PATIENT RIGHTS: INFORMED CONSENT

Tag No.: A0131

Based on interview and review of medical records, the hospital failed to notify a family member/representative of a patient's acute change of health status and change in condition for 1 of 4 sampled patients (#1). Failure to notify family/representative of the patient's health status results in the inability of the family/representative to be informed of the patient's status and to be involved in decisions for treatment and care planning when the patient is unable.

Findings:

Patient #1's record reflected she was admitted to the hospital Emergency Department (ED) on 1/18/21 and was immediately placed on stroke alert precautions. The patient was later admitted as an inpatient on 11/19/21. Documentation revealed the patient's family was at the bedside in the ED. The patient underwent testing and diagnostics including a Computerized Tomography (CT) scan and a Magnetic Resonance Imaging (MRI). The patient's record contained a physical exam by an Advanced Practice Registered Nurse on 11/19/21 at 3:30 AM. It read that the patient was alert and oriented to all spheres with a Glasgow Coma Scale (GCS) of 15, representing her cognitive status, as cognitively alert.

Patient #1's record reflected that she returned from having an MRI on 11/19/21 at 5 AM. A nurse's note read, "Pt [patient] returned from MRI-hallucinating and was only able to complete a portion of MRI due to pulling wires." A hospital event report revealed on 11/19/21 at 5:45 AM, the patient was found by a nurse and had an unwitnessed fall which resulted in a fracture. The nurse's note reflected that the patient had confusion and her GCS decreased to 14.

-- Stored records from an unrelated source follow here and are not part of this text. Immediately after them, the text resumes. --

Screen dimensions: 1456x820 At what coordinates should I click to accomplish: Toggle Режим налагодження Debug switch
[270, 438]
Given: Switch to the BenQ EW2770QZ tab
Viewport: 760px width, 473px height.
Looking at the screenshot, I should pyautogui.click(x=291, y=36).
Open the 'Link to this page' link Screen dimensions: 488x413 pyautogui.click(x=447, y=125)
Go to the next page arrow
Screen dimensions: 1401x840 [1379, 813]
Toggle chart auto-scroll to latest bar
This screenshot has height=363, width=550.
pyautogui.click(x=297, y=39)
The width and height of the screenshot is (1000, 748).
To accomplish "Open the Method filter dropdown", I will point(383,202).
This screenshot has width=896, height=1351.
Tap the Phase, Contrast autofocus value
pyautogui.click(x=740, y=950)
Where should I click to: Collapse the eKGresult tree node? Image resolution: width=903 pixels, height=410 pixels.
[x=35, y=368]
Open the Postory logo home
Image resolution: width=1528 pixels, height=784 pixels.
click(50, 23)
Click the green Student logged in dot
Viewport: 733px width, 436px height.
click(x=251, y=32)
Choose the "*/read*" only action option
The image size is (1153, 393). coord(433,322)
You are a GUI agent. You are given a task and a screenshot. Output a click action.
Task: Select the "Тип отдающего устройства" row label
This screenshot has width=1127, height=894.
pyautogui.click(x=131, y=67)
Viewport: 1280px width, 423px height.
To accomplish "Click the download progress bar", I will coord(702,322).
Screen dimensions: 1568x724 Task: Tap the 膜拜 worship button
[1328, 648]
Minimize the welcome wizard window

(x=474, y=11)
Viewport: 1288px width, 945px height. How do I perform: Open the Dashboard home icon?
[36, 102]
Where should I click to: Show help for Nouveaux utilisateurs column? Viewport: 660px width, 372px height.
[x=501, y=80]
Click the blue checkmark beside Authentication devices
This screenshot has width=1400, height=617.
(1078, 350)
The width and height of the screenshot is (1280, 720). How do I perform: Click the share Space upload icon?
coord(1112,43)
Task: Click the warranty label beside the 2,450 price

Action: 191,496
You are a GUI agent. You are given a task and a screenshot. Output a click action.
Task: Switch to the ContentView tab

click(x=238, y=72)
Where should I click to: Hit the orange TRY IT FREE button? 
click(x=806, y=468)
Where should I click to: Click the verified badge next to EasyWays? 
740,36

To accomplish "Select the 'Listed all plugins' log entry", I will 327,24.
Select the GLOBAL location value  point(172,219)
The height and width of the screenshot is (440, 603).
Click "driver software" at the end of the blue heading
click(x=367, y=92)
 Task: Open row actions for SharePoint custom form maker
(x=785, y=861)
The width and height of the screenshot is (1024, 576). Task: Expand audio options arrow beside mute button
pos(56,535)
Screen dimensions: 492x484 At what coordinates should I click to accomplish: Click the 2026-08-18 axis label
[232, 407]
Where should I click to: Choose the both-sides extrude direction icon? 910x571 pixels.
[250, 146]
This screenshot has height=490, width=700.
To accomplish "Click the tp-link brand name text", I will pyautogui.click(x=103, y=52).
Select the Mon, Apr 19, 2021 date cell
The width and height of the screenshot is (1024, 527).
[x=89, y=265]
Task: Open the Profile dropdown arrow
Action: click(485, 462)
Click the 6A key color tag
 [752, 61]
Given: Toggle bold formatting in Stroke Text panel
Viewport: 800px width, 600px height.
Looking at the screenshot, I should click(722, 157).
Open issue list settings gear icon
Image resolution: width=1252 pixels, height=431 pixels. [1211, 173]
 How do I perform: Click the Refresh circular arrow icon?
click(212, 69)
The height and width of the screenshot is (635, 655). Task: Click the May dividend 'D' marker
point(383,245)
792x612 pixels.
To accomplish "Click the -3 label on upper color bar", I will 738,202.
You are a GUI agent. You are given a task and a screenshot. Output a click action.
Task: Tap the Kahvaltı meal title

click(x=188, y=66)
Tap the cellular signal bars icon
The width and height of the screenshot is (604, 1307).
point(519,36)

Patient #1's record did not contain any documentation that the patient's family/representative was contacted to inform them of the patient's fall and the changes in her cognitive status. The patient continued to receive treatment and the family was unable to participate or contribute to her care because they were unaware of the change in her cognitive status. The patient's medical record showed six different contact names and numbers under "Emergency Contacts" the hospital staff should have contacted to inform them of the cognitive changes.

On 1/12/22 at 2:10 PM, Risk Manager C and the ED Nurse Manager stated it is expected that if a patient has a change of condition, fall and mental status changes, and are not oriented, and not able to make decisions, a family member/representative is contacted soon after the event. Risk Manager C and the ED Nurse Manager agreed patient #1's record did not contain documentation that a family member or representative had been contacted post her fall and change in cognitive status.